Exercise description:
Write only the number of lines in the records beneath that hold "value".

Items from a data source:
========================================================================

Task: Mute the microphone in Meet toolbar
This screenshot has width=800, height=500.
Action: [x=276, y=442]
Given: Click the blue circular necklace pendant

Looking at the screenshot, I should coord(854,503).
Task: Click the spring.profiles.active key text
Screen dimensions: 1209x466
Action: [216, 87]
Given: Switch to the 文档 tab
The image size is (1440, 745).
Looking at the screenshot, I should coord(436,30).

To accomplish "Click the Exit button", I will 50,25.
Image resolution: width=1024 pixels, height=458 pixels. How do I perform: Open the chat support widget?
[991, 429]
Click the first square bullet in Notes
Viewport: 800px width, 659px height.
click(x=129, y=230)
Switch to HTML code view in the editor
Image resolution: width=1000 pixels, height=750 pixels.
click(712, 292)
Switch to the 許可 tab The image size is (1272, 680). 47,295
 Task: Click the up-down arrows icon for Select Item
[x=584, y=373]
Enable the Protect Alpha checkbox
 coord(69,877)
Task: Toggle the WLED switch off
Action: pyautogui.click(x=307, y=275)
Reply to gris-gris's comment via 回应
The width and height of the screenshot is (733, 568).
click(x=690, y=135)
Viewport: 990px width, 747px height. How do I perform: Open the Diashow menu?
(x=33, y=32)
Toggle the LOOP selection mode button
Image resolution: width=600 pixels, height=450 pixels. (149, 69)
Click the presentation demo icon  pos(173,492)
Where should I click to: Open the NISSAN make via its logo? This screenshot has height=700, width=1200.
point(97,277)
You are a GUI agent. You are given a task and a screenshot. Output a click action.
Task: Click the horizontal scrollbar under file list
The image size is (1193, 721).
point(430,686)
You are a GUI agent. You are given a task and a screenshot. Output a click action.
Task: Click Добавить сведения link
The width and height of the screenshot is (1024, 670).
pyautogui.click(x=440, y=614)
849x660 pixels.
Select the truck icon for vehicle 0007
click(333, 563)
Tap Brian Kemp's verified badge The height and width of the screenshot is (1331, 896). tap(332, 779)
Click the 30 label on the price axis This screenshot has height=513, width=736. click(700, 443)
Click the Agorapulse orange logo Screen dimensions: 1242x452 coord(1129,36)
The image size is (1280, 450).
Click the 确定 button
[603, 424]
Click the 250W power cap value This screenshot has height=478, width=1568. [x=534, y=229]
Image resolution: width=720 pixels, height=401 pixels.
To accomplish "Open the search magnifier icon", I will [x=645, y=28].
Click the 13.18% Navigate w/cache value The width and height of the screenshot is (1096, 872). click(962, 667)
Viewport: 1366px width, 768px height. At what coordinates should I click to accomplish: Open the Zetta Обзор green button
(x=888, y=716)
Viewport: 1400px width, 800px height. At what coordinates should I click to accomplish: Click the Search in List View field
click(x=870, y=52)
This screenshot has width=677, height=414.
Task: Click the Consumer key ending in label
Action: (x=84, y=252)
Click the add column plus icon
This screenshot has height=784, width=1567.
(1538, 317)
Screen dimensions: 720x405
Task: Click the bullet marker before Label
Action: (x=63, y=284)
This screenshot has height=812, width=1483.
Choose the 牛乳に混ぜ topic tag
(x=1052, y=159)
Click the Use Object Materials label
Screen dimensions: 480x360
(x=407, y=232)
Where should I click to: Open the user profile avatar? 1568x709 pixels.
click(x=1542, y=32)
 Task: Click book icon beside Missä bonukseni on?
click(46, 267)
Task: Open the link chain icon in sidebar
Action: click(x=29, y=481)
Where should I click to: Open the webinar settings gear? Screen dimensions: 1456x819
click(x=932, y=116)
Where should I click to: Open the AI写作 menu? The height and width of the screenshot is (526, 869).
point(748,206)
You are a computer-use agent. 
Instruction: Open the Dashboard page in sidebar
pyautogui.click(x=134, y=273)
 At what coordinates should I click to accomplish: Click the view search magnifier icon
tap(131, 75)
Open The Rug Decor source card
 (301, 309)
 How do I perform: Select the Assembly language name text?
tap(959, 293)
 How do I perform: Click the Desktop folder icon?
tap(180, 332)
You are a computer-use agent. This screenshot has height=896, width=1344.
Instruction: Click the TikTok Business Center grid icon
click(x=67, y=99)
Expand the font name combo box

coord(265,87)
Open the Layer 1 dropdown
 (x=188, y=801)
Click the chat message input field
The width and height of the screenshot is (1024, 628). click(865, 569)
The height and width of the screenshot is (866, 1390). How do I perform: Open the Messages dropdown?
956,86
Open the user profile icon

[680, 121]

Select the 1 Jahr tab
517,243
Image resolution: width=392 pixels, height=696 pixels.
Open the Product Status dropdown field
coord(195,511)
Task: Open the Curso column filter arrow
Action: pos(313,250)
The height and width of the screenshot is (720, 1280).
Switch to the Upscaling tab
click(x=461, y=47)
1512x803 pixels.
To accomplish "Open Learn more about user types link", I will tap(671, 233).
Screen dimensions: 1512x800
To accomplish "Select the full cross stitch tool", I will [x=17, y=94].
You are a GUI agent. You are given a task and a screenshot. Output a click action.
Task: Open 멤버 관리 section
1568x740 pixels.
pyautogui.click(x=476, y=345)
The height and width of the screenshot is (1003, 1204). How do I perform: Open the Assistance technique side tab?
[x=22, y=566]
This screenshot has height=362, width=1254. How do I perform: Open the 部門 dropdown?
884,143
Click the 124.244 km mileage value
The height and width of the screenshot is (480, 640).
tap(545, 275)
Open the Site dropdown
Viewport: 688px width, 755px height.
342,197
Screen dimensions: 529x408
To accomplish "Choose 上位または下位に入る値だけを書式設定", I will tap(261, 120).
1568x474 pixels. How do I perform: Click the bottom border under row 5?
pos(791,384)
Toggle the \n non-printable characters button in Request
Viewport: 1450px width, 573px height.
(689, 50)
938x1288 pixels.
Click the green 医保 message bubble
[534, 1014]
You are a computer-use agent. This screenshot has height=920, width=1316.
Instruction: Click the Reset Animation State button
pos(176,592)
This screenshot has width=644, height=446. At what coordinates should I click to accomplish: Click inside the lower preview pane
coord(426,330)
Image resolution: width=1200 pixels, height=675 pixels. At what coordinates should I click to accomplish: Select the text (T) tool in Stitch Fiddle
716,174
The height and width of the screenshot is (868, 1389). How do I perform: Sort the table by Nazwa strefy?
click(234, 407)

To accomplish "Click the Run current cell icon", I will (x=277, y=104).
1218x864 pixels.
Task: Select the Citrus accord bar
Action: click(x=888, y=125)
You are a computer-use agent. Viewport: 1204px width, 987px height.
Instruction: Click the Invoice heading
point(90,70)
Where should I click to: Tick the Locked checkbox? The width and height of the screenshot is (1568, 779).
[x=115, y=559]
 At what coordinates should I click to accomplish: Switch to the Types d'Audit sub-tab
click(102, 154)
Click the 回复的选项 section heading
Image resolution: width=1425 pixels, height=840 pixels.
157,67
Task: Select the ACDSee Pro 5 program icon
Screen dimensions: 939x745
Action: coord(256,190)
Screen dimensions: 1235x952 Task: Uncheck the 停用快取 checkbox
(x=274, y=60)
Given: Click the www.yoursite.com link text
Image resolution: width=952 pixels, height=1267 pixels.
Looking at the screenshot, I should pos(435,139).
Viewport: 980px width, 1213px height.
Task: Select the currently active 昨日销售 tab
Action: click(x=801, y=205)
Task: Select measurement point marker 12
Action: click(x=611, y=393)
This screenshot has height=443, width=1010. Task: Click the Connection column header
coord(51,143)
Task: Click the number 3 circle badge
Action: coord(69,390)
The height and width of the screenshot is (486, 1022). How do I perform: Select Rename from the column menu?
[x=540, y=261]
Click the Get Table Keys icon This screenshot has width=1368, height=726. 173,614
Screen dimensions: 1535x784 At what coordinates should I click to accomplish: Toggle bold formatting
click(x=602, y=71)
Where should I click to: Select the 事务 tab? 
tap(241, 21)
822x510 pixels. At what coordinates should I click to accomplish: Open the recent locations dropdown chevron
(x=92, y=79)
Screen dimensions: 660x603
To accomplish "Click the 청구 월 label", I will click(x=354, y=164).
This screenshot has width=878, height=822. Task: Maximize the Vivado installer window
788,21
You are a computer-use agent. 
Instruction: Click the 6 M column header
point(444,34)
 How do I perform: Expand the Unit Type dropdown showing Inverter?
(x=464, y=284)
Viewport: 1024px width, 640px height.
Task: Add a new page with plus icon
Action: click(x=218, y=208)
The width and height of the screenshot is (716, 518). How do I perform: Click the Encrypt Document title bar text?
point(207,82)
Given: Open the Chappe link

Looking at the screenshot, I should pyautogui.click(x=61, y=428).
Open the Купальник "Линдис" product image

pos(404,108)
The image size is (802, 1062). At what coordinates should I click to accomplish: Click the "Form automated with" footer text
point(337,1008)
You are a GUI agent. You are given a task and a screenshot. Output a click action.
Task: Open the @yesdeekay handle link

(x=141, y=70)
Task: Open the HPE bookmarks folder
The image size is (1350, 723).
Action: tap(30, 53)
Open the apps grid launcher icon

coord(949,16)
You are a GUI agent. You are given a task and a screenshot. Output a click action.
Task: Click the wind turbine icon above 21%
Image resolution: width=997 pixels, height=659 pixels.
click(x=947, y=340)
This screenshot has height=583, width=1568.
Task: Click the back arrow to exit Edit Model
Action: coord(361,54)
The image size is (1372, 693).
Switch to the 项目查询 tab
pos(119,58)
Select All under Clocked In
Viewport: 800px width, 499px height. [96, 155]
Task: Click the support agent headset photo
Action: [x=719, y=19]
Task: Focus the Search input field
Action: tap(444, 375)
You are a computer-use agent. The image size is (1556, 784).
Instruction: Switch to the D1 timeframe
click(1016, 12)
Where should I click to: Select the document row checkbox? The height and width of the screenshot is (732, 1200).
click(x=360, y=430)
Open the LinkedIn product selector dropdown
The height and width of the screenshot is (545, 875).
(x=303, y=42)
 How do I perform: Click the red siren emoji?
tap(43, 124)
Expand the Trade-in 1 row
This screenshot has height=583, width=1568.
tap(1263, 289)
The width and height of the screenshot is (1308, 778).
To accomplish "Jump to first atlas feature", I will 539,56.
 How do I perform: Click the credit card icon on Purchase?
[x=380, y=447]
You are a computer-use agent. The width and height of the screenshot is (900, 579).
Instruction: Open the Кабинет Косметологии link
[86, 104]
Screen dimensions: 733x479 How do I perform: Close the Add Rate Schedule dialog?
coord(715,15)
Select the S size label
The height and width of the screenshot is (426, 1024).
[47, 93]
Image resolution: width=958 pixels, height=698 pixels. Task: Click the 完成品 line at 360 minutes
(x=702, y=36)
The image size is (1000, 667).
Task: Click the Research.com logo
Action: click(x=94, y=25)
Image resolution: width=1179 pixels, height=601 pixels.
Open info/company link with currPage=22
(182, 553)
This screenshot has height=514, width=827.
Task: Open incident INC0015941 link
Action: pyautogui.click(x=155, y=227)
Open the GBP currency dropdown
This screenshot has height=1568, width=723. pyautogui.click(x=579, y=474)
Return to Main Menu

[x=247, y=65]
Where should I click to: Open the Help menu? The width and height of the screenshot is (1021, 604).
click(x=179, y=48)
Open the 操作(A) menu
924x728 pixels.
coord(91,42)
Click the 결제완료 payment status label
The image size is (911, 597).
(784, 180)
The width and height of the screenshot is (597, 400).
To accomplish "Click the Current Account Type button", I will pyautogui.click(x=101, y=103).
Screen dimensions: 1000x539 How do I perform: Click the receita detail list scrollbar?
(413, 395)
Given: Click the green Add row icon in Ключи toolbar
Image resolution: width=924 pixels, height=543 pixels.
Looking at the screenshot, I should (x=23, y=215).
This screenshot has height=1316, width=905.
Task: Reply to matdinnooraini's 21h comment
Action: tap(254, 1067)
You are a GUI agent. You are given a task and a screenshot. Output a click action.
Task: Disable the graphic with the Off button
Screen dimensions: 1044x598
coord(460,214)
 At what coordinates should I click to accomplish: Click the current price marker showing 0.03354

========================================================================

Answer for the task:
3